[Stored data]
────────
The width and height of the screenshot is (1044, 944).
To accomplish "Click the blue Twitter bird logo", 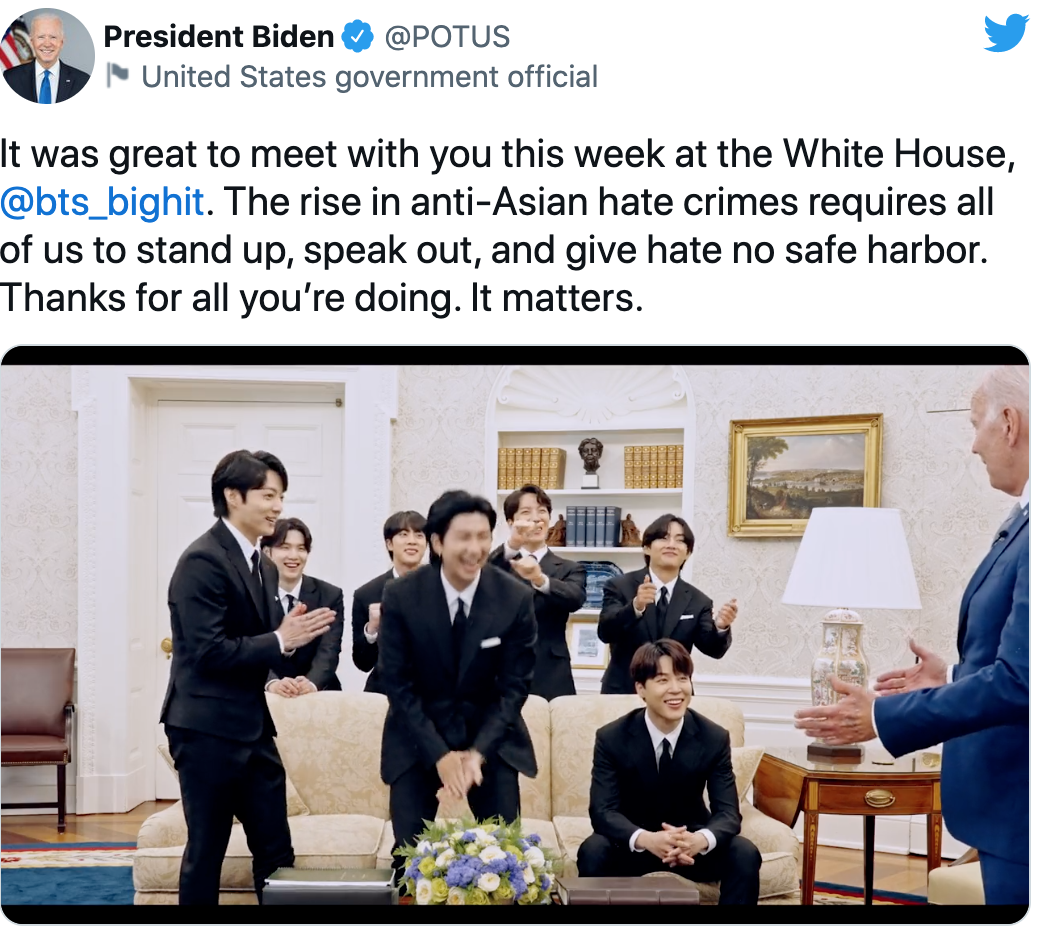I will (1007, 34).
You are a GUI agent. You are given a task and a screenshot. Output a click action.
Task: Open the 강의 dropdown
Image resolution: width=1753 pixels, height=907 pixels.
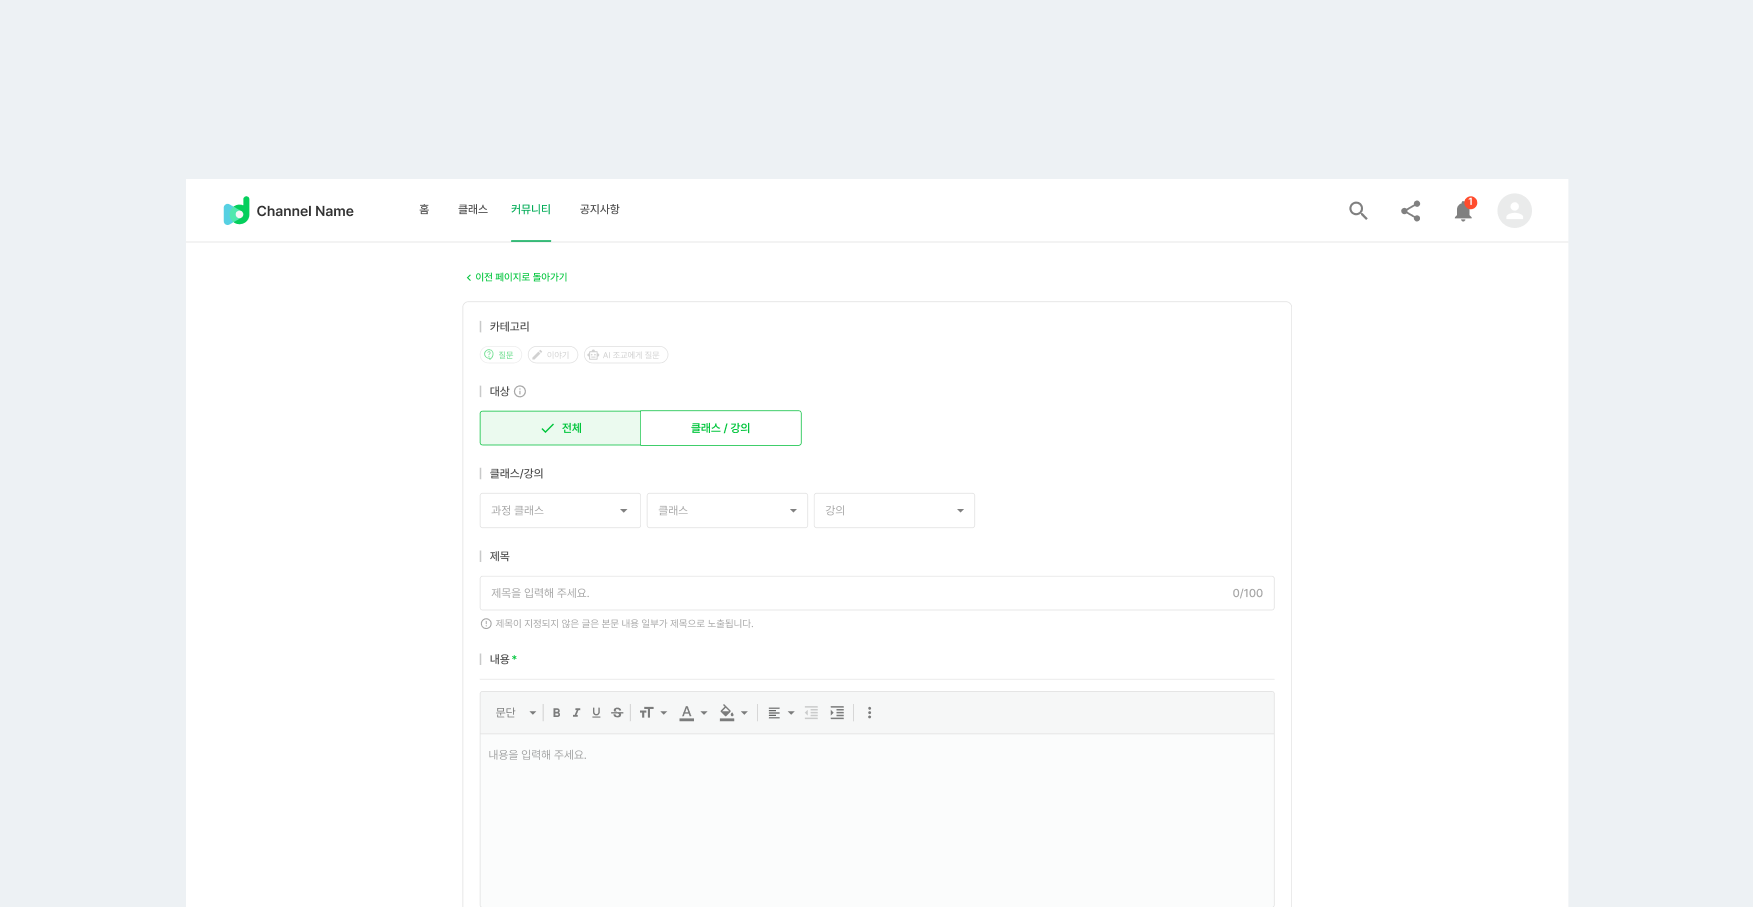tap(893, 511)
────────
**WHAT IS BEING ASKED**.
Leave out every picture and copy verbatim the lines running from the line containing "Image resolution: width=1753" through the final line of the data.

**ANSWER**.
Image resolution: width=1753 pixels, height=907 pixels.
tap(893, 511)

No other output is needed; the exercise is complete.